CAMPO DI GIOVE – Una famiglia ucraina in fuga in questi giorni dalla guerra è pronta per essere accolta nel Progetto SAI “Maiella Accoglie” promosso dai Comuni di Campo di Giove e Cansano e gestito dalla Horizon Service Società Cooperativa Sociale di Sulmona.

Il nucleo familiare composto da due donne e due minori viene inserito nel Progetto SAI “Maiella Accoglie” grazie a un proficuo lavoro di sinergia tra l’Amministrazione Comunale di Campo di Giove, la Cooperativa Horizon Service e il Servizio Centrale del Ministero degli Interni.

Dopo un lungo viaggio in fuga dai bombardamenti e la convivenza forzata con altri profughi in un hub in Polonia, la famiglia accolta risiederà a Campo di Giove per i prossimi mesi con l’obiettivo di essere inserita e integrata nel tessuto sociale del territorio peligno. Con la famiglia ucraina in arrivo – che si aggiunge ai nuclei familiari di migranti di altre nazionalità già ospitati a Campo di Giove e Cansano – il Progetto SAI “Maiella Accoglie” diventa un importante esperimento di inclusione multietnica del nostro territorio.

La famiglia è stata accolta dall’équipe multidisciplinare della Horizon Service che già si occupa dell’accoglienza degli altri nuclei familiari dal 2017, con il supporto delle volontarie e dei volontari del servizio civile; il nucleo, inoltre, sarà ricevuto presto anche dai Sindaci dei Comuni di Campo di Giove e Cansano, Giovanni Di Mascio e Luca Malvestuto.

Ospitare una famiglia di profughi ucraini in questo periodo in cui la guerra è tornata ai confini della nostra Europa è un segnale molto significativo per le nostre comunità e tutto il territorio della Valle Peligna: l’integrazione, l’accoglienza e l’impegno per quanti hanno dovuto lasciare la propria terra a causa di conflitti è un atto concreto di pace e di costruzione di speranza e di futuro.

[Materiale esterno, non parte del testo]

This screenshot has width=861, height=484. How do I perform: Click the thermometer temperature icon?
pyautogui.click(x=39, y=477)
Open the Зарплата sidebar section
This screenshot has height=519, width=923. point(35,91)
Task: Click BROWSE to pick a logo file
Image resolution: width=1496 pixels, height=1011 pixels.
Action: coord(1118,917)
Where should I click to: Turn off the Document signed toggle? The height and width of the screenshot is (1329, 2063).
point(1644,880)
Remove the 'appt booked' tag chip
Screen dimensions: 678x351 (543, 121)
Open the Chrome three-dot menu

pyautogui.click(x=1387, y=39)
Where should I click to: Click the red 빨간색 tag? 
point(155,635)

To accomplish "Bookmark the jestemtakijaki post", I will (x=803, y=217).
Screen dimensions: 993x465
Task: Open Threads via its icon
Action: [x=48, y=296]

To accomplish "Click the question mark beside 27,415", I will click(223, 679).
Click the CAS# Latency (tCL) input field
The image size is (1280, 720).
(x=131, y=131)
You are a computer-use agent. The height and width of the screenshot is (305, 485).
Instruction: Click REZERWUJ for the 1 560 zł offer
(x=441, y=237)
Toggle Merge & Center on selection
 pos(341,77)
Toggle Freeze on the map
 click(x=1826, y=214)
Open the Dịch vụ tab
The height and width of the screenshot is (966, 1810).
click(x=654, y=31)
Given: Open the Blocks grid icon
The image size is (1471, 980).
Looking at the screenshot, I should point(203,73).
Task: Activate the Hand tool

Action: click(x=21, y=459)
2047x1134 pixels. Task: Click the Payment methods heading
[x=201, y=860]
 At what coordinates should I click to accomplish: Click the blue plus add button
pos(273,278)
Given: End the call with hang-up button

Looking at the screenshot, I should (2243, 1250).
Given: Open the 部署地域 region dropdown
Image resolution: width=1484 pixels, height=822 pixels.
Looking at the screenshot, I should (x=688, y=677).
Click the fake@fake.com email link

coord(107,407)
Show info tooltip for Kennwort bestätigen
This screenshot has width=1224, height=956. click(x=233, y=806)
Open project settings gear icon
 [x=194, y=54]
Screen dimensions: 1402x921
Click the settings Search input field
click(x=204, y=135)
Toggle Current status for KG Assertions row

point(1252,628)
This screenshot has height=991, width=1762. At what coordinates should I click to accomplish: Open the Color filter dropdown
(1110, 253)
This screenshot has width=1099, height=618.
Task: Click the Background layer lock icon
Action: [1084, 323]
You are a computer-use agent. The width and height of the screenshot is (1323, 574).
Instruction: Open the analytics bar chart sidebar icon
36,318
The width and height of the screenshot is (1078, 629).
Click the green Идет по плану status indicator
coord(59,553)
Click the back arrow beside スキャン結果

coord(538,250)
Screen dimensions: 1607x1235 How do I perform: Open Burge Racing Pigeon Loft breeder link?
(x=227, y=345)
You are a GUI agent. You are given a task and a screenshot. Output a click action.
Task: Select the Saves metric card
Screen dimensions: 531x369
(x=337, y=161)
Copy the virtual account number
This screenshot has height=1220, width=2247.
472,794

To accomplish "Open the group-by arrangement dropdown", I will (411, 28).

Il Progetto SAI “Maiella Accoglie” rappresenta una interessante sfida per il nostro territorio, da molteplici punti di vista: è un esperimento di welfare integrato in una area interna periferica e montana quale è la nostra e negli anni si sta affermando una eccellenza del territorio nell’ambito dell’accoglienza e un esempio virtuoso di cooperazione e partnership tra pubblico e privato sociale.